TEKSTFRAGMENT —
————

Terwijl de psycholoog meer dimensioneel kijkt, hoe hoog scoort iemand op een bepaalde
eigenschap. Psychopathie is meer een psychologische manier van kijken naar een aspect
dat zou kunnen passen bij een persoonlijkheidsstoornis.
Zeven visies van psychiatrische stoornis:
1. Pathofysiologische afwijking. Dit is de meest biologische, er is namelijk iets in het
brein afwijkend.
2. Verlies van betekenis
3. Schadelijke disfunctie
4. Sociaal construct: iets wat we met elkaar bedacht hebben, het idee dat bepaalde
dingen abnormaal zijn en dat we dit een psychiatrische stoornis moeten noemen.
5. Onvermogen om het ‘goede leven’ te leiden.
6. Leed
7. Beperkingen waar mensen zelf niet mee kunnen omgaan.
Kortom: afspraken. Wat wij vinden dat een psychische stoornis is, dat is een psychische
stoornis.
Geschiedenis van de classificatie
Emil Kraepelin (1856 – 1926) is begonnen met het bedenken om bepaalde syndromen een
naam te geven binnen de psychiatrie.

————

VERZAMELDE GEGEVENS —

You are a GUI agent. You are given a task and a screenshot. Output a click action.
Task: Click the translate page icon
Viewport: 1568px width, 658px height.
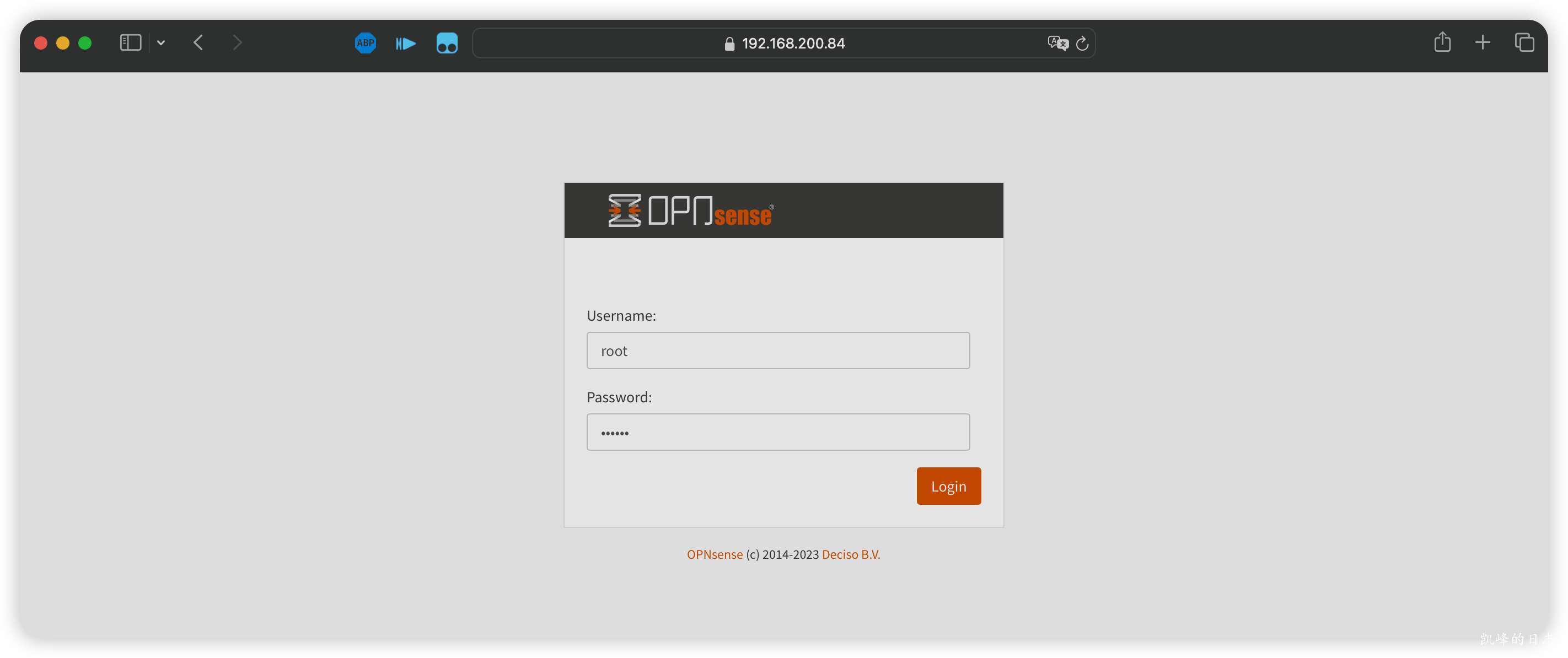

————

WERKINSTRUCTIES — Typ uit de tekst over psychiatrische stoornissen het gedeelte over dat begint bij "Kortom: afspraken. Wat" en doorloopt tot en met "binnen de psychiatrie.".

UITVOER —
Kortom: afspraken. Wat wij vinden dat een psychische stoornis is, dat is een psychische
stoornis.
Geschiedenis van de classificatie
Emil Kraepelin (1856 – 1926) is begonnen met het bedenken om bepaalde syndromen een
naam te geven binnen de psychiatrie.